Kaynak metne göre, mollaların idam tehdidinden kaçan Farzad İran'dan hangi ülkeye geçebiliyor?

▸ Kaynak Metin:
· · · · ·

Belli bir düzeni yok sosyal yaşamın, hele bizimki gibi ülkelerde… Hemen her gün bir şeyler oluyor, bir şeylerle manipüle ediliyor ve herkes neyi ne zaman ve nasıl yapacağını bilememenin sıkıntısını yaşıyor.
Çağımız diyemesek de, bu dönem göçler dönemi… Sadece ekonomik göçler değil sosyal ve siyasal göçler de belirliyor toplumsal yaşamı.
Ender İmrek, son beş yılın nirengi noktalarını ele alarak ilginç, ilginç olduğu kadar meraklı, meraklı olduğunca toplumsal, en az bir o kadar da heyecanlı bir öykü anlatıyor “Şafakta Buluşuruz”da. İmrek, kısa ve kararlı cümlelerle okuru sürükleyen bir roman yazmış. Hemen hepimizin başına gelebilecek olaylarla örülü…
İran’da mollaların idam tehdidinden kaçan Farzad, ülkeden ancak Türkiye’ye geçebilir. Kolay bir süreç değildir bu kaçaklık. Türlü zorluklarla yüz yüze kalır kızı ve eşiyle. Bir yanda savaş vardır, bir yanda gözü kanlı, hiçbir şeyi umursamayan katiller. Kürtler korurken IŞİD taraftarları hedef bile gözetmeden kurşun yağdırırlar gecenin en koyu karanlığında bile.

· · · · ·

▸ Verilen Satırlar:
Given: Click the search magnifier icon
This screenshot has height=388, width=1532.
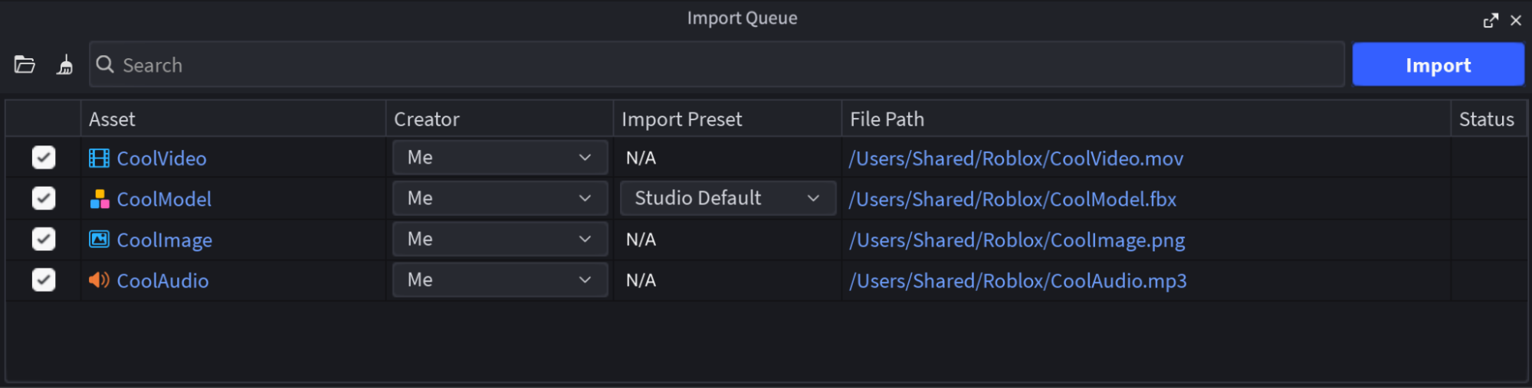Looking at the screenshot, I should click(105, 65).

· · · · ·

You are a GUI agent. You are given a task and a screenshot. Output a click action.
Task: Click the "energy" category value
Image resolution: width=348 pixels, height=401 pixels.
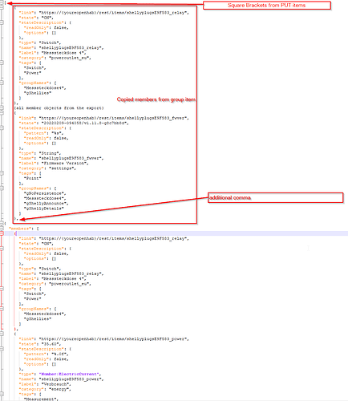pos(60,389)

· · · · ·

▸ Tam Yanıt: Farzad İran'dan ancak Türkiye'ye geçebiliyor.